Mit dem nunmehr angefochtenen Bescheid erließ das Bundesamt für Fremdenwesen und Asyl (BFA) gemäß § 67 Abs 1 und 2 FPG ein fünfjähriges Aufenthaltsverbot (in Verbindung mit einem einmonatigen Durchsetzungsaufschub). Der dagegen erhobenen Beschwerde gab das Bundesverwaltungsgericht (BVwG) mit dem Erkenntnis vom 22.10.2018, G314 2202864-1/10E, teilweise Folge, indem es die Dauer des Aufenthaltsverbotes auf drei Jahre reduzierte. Der Verwaltungsgerichtshof (VwGH) hob dieses Erkenntnis aufgrund der außerordentlichen Revision des BF wegen inhaltlicher Rechtswidrigkeit auf (VwGH 24.01.2019, Ra 2018/21/0248).
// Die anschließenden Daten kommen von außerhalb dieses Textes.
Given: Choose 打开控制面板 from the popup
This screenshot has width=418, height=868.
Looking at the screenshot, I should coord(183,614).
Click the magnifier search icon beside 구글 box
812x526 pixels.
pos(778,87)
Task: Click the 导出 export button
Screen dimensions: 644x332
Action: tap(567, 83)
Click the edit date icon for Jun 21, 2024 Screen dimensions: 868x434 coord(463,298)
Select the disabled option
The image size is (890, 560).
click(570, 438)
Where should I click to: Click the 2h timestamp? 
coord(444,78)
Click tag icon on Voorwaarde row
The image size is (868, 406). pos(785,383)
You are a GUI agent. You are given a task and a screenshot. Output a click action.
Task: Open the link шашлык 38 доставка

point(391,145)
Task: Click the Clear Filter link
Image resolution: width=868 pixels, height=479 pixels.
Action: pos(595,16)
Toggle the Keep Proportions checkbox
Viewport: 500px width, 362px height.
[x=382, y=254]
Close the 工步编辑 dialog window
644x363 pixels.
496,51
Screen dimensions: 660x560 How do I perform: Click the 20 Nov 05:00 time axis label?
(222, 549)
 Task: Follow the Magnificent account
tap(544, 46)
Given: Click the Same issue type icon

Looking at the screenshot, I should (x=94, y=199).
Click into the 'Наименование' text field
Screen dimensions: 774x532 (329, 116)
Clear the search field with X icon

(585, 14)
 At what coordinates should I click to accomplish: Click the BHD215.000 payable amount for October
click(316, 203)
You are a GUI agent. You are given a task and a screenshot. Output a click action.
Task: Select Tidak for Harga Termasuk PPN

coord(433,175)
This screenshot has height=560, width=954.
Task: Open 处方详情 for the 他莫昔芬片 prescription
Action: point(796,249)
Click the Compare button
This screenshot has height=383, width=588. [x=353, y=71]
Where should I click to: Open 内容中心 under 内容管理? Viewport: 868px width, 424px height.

Der BF unterzog sich 2018 und 2019 mehrmals einer psychosozialen Beratung bei einer Beratungsstelle für Suchtfragen. Seit seiner bedingten Entlassung wohnt er in einem gemeinsamen Haushalt mit seiner Lebensgefährtin und dem gemeinsamen, am XXXX geborenen Sohn. Die Bewährungshilfe konnte Ende 2019 aufgehoben werden, weil sie aufgrund eines positiven Berichts nicht mehr als notwendig erachtet wurde.
Beweiswürdigung:
Der Verfahrensgang und der entscheidungswesentliche Sachverhalt ergeben sich aus den vorgelegten Verwaltungsakten und dem Gerichtsakt des BVwG.
Die Feststellungen basieren auf den vom BVwG im Erkenntnis vom 22.10.2018, G314 2202864-1/10E, getroffenen Sachverhaltsannahmen, denen die Revision nicht substantiiert entgegentrat und die auch der VwGH seiner Entscheidung zugrunde legte. Die Entwicklungen seither konnten aufgrund der Angaben des BF in seiner Eingabe vom 13.02.2020 und den gleichzeitig vorgelegten Urkunden festgestellt werden.
Rechtliche Beurteilung:
Aufgrund der Aufhebung des Erkenntnisses des BVwG vom 22.10.2018, G314 2202864-1/10E, durch das Erkenntnis des VwGH vom 24.01.2019, Ra 2018/21/0248, tritt die Rechtssache gemäß § 42 Abs 3 VwGG in die Lage zurück, in der sie sich vor Erlassung der Entscheidung befunden hat. Die Herstellung des der Rechtsanschauung des VwGH entsprechenden Rechtszustands erfolgt durch die Erlassung einer Ersatzentscheidung des BVwG (Kolonovits/Muzak/Stöger, Verwaltungsverfahrensrecht10 Rz 1407 ff).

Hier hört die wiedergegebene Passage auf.